What's infuriated me lately are a number of remarks complaining about whip use, saying that jockeys constantly beat their horses during a race and that race horses only run because they are beaten.
I complain about whip use too, but I do so because a growing body of research indicates whipping is basically pointless, futile, and hence cruel. Some countries are ahead of us in limiting whipping. For example, many years back, Sweden ruled that a jockey must hold onto the mane when using the whip and is limited to three whacks a race. Some US tracks already allow only padded bats with large, doubled, triangular slappers--literally slapsticks--which create more noise than pain.
Even without regulation, the races I've seen of late don't seem to have as much whipping as they did even a few years ago and certainly much less than occurred during some 18th and 19th Century races when horse beating was generally accepted as necessary. In comparison, today's best jockeys restrain their whip use. Of course, like the rest of us, not all jockeys have great talent or good sense, so stricter rules should pass.

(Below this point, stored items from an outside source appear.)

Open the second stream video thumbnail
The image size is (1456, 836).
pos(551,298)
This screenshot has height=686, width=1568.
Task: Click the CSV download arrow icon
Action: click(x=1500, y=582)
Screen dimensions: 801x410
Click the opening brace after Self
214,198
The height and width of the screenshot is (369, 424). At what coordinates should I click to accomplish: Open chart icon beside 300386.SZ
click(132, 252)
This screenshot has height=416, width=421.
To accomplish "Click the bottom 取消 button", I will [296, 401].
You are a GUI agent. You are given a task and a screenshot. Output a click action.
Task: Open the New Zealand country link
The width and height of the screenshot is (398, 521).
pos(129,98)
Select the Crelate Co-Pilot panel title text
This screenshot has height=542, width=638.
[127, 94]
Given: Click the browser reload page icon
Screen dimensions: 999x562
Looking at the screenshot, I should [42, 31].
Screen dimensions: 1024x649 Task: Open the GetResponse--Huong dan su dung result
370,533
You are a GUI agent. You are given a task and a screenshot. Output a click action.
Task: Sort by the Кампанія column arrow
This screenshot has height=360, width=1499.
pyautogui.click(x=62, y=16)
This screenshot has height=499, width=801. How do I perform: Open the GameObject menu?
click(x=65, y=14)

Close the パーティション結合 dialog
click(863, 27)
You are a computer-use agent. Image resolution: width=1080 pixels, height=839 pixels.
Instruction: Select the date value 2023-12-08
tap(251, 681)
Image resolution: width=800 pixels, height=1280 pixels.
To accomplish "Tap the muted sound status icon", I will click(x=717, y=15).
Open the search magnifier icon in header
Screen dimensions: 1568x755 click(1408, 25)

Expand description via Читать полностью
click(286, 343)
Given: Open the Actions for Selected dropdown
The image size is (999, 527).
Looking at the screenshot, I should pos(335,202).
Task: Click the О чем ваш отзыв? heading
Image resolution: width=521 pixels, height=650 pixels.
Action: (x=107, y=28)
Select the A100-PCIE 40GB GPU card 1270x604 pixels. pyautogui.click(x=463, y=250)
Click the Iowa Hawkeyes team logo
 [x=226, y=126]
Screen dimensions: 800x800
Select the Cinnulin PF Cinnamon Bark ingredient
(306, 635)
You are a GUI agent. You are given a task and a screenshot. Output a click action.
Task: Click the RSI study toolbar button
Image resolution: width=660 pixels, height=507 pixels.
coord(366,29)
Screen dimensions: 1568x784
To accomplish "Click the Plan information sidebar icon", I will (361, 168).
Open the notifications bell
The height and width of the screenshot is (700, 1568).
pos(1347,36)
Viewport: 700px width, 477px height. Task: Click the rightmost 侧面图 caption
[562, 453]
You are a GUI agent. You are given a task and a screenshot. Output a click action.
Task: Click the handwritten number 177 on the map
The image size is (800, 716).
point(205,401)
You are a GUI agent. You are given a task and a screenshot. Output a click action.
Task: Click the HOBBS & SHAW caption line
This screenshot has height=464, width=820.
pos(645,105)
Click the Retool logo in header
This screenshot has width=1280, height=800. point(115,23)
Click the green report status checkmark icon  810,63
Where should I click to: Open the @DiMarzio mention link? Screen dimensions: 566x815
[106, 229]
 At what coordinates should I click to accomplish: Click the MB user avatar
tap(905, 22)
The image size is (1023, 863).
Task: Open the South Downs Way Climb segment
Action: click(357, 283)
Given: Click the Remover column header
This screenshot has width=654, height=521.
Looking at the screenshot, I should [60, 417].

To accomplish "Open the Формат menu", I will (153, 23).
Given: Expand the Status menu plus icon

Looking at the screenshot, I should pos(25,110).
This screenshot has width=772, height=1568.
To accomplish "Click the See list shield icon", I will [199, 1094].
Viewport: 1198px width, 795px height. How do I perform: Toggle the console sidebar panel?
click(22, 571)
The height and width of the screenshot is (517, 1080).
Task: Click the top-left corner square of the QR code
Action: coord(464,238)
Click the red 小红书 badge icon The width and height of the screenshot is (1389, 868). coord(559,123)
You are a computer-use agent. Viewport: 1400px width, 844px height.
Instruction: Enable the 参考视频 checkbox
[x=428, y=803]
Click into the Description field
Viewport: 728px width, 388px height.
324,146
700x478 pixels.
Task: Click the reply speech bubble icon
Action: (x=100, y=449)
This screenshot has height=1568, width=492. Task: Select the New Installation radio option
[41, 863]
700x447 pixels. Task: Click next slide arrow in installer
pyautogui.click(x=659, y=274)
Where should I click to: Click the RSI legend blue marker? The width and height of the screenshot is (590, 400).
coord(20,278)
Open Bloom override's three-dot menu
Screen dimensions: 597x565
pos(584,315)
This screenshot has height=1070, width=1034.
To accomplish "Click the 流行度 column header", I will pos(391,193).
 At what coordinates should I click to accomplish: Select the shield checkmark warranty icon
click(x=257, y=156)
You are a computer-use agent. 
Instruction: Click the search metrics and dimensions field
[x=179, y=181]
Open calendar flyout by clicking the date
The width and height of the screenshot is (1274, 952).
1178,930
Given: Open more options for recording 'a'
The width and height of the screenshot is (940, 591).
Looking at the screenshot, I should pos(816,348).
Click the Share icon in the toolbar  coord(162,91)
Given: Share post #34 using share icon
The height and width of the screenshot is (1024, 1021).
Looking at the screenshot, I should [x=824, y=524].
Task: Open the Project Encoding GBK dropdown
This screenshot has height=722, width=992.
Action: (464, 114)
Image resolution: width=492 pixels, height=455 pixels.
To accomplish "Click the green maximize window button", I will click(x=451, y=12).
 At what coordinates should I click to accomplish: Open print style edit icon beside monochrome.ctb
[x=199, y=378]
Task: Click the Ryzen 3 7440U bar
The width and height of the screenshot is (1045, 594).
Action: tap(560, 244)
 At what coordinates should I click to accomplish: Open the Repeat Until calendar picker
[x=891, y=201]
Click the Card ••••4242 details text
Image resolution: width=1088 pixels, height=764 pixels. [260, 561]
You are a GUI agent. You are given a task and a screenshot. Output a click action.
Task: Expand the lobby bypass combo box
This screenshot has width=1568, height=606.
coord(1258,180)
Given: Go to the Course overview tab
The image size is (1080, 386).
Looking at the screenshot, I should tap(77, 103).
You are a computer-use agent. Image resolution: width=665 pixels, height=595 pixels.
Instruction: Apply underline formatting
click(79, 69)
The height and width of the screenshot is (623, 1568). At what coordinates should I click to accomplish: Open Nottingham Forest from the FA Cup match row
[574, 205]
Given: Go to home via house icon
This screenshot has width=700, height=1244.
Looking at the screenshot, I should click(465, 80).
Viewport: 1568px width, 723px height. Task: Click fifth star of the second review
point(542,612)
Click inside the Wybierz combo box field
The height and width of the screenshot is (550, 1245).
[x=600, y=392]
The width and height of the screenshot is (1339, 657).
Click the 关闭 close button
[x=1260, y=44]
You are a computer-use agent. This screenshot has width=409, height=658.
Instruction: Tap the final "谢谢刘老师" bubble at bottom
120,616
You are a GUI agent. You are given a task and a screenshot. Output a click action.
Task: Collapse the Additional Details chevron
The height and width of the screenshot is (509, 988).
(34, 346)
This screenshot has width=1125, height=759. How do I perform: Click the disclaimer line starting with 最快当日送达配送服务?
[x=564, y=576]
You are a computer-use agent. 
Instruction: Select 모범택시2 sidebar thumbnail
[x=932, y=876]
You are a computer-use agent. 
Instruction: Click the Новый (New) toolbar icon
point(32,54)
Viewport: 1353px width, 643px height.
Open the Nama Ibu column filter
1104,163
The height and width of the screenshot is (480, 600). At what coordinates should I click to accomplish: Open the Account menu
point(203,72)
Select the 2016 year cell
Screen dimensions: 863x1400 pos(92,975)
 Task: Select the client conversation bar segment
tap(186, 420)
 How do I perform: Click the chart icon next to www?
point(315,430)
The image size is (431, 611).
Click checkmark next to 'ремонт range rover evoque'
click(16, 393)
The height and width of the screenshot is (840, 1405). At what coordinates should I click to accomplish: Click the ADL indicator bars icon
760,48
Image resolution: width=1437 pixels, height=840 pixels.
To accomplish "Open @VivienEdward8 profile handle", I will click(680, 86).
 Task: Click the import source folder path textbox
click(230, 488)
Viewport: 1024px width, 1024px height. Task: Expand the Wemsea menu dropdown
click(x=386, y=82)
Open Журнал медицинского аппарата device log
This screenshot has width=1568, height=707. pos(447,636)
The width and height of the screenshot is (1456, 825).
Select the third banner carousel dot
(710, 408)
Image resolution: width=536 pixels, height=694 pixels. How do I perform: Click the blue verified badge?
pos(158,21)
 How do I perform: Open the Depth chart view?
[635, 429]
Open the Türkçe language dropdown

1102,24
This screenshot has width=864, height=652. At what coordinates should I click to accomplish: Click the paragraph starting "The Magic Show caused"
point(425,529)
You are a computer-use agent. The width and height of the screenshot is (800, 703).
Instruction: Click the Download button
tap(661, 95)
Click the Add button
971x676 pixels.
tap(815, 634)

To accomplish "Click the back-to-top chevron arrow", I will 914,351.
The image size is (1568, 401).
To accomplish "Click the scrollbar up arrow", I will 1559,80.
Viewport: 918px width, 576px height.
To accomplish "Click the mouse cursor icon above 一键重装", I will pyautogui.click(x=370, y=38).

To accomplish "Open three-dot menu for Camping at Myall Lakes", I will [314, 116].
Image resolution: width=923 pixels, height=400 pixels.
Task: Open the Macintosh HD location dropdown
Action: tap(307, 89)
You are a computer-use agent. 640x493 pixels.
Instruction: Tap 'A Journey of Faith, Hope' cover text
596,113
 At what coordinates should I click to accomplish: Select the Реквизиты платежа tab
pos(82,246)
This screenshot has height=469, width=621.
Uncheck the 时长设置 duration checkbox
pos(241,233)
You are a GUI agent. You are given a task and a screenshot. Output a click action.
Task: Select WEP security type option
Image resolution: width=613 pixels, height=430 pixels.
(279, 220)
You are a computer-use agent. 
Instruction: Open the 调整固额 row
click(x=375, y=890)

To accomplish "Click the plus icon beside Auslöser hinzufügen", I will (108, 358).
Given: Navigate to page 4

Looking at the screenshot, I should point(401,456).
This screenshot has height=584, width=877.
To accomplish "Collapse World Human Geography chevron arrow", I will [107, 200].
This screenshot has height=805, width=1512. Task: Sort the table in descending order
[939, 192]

However, I suspect that self-selection reduces whip use. For many trainers and owners it's become clearer that jockeys who use the whip too much lose many more races than they win and, worse yet, extensive whipping merely desensitizes the horses to the pain, making further whip use pointless.
As to whether race horses like to run, I know my off the track Thoroughbred sure did. (My avatar shows him wafting around my fields.) Upon being turned out for breakfast, he swept around our twenty acres, covering at least a mile before settling down to graze. Watching him was a thrill for me.
Watching the riderless Fort Larned sweep by his rivals in the 2013 Gulfstream Park Handicap (Grade II) was a comparable thrill. The favorite, he stumbled badly at the start, lost his jockey, then blew by the rest of the field and disappeared off screen. At 1:45 in the video, there's a glimpse of him after the finish line. He's clearly pulling himself up after "winning" by a distance comparable to that of Secretariat in the Belmont.
Bloodhorse put up this still photo of Fort Larned, close to the rail, ears swept back in concentration, doing his job despite the lack of human guidance. One thing's for sure. No jockey used a whip on him that day, and yet Fort Larned ran a fine race.
No one really knows why TBs run. Maybe this video shows a horse that loves to run. Maybe it shows a highly trained race horse that knows his usual and/or best distance. In either event--or both--it certainly showed a horse running without being flogged around the track.
Post script: The Bloodhorse website reports that the 5 year old caught a quarter coming out of the gate, causing the trip, but his trainer, while still observing him carefully, says the horse looks to be just fine otherwise.
UPDATE: Fort Larned's definitely OK. On June 15, 2013, The Blood Horse posted this: "Fort Larned Rolls to Easy Stephen Foster Win."
16 November 2012
Man o' War at 22 at THE Stud
Man o' War at 22. Still supple and powerful.
This short but valuable view of history also has another feature that interested me. The narrator says Man o' War was "retired to the stud." Few people--except me and a few diehards--use the word this way anymore, but this use from a more animal-oriented era gives the hearer more information than the current use as a synonym for any intact male horse. The word once meant a horse breeding farm, and on such a farm would be stud horses and stud mares.
Not only a superb runner, Man o' War went on to become a top sire, even though his book of mares was restricted by his owner. Had he been on the open market, his name might be even more prominent today.